## Activity:
Quote, with no changes, the lines that run from the top of the material to the line with "Open the 谢菲尔德联", both included.

## Recorded data:
--------------------------------
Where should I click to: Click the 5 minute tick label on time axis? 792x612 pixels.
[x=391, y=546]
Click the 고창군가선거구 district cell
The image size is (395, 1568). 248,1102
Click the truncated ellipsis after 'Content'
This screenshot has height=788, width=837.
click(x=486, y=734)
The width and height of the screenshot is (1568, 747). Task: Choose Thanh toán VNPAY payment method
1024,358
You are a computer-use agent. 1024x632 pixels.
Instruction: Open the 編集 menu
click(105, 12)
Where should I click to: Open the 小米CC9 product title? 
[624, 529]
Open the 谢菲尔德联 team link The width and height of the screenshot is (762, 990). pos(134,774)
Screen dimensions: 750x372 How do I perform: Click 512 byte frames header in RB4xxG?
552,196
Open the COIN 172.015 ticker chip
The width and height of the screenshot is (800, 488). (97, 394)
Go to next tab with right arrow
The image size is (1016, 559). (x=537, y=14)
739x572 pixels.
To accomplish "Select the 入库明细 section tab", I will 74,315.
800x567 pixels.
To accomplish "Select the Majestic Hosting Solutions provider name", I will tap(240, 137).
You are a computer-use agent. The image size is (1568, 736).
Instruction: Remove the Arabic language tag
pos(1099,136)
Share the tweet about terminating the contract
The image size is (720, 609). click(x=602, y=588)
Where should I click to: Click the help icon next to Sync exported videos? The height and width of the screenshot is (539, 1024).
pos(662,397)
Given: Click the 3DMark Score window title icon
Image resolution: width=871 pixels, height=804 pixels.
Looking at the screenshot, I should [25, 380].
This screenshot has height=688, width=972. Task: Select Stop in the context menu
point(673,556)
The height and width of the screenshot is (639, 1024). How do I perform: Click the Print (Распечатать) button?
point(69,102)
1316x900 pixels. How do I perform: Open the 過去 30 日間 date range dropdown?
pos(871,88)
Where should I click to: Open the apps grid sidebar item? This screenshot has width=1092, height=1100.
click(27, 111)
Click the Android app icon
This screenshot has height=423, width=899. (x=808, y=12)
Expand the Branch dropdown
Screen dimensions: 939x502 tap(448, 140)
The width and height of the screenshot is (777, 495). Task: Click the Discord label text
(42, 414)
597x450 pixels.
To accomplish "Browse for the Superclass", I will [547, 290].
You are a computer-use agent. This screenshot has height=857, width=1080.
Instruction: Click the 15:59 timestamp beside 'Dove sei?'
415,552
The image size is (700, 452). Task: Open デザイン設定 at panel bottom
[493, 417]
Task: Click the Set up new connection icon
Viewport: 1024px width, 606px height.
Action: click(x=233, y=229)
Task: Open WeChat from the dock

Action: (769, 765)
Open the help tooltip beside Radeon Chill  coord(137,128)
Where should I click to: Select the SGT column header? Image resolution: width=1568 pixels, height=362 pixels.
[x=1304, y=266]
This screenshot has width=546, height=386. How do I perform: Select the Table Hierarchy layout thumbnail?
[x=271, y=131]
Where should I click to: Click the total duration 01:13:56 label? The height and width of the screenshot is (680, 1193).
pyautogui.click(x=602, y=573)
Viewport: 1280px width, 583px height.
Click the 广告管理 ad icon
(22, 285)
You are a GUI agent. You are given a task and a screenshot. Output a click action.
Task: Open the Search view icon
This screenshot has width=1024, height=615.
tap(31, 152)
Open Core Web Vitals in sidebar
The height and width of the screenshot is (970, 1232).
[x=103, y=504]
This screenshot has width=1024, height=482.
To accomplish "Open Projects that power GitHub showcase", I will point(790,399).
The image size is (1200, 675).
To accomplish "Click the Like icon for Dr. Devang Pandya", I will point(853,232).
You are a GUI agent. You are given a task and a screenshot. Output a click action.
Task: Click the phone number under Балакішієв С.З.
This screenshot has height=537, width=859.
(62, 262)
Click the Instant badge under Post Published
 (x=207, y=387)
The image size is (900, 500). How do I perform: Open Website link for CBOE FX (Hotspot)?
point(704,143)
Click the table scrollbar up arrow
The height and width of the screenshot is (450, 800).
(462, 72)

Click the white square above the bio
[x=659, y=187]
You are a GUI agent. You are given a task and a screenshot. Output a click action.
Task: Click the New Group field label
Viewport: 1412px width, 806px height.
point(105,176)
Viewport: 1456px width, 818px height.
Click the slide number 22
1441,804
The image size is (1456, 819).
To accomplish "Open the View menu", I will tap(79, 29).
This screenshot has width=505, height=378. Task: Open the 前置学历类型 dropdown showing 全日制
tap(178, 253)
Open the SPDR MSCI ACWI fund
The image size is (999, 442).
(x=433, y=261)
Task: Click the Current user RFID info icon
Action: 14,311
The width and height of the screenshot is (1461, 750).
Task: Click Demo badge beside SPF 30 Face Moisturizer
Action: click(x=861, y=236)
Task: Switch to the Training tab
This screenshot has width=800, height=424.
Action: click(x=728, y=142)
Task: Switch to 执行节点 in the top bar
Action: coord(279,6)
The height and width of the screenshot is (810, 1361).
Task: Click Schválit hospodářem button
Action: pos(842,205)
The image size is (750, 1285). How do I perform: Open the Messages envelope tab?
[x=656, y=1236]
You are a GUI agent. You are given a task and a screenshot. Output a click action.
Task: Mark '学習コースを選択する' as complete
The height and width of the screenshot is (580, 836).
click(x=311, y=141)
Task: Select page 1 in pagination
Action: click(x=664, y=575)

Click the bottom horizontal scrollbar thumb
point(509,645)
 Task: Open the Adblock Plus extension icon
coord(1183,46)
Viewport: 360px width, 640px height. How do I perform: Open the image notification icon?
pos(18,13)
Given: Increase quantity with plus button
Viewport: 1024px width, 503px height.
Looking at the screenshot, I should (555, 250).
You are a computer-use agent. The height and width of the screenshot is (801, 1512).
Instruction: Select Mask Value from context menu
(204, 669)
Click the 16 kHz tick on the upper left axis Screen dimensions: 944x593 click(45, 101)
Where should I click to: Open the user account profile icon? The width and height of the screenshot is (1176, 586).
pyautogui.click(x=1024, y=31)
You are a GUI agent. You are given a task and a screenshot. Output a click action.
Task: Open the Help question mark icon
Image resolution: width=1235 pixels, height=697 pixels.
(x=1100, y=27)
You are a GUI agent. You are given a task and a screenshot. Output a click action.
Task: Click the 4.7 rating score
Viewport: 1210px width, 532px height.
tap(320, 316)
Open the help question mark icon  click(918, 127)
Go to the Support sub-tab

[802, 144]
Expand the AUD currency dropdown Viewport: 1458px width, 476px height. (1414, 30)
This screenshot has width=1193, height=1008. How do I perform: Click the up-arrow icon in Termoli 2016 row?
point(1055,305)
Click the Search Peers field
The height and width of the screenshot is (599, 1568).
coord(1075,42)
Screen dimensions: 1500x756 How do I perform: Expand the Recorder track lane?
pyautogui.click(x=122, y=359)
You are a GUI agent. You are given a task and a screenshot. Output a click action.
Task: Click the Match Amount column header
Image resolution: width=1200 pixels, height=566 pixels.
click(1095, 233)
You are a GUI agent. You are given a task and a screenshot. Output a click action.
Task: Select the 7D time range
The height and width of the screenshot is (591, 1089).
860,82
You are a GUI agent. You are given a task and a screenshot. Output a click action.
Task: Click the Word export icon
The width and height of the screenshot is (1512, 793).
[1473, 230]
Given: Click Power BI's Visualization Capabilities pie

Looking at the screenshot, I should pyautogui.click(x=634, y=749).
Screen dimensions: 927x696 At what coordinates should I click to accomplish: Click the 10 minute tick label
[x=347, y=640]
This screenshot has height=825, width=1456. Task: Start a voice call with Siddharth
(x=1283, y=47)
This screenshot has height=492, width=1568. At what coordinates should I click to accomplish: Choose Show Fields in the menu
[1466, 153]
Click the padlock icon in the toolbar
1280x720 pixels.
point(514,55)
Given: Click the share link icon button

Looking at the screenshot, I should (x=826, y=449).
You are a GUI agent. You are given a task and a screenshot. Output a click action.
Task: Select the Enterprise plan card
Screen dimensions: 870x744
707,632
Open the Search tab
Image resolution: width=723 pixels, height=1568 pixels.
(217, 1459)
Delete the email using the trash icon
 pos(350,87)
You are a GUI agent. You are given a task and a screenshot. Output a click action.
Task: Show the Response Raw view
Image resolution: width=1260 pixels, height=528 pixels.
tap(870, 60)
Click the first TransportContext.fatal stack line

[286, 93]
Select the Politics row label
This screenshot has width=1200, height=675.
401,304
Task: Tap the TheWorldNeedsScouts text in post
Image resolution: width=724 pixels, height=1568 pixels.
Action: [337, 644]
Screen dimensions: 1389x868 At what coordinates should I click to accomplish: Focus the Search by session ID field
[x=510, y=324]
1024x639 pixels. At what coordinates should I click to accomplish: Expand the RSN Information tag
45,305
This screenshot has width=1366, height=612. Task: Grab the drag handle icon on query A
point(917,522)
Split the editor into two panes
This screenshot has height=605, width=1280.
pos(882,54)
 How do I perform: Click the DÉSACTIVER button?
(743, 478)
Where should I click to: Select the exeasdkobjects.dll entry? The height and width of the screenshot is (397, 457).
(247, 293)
--------------------------------
## Response for this exercise:
Where should I click to: Click the 5 minute tick label on time axis? 792x612 pixels.
[x=391, y=546]
Click the 고창군가선거구 district cell
The image size is (395, 1568). 248,1102
Click the truncated ellipsis after 'Content'
This screenshot has height=788, width=837.
click(x=486, y=734)
The width and height of the screenshot is (1568, 747). Task: Choose Thanh toán VNPAY payment method
1024,358
You are a computer-use agent. 1024x632 pixels.
Instruction: Open the 編集 menu
click(105, 12)
Where should I click to: Open the 小米CC9 product title? 
[624, 529]
Open the 谢菲尔德联 team link The width and height of the screenshot is (762, 990). pos(134,774)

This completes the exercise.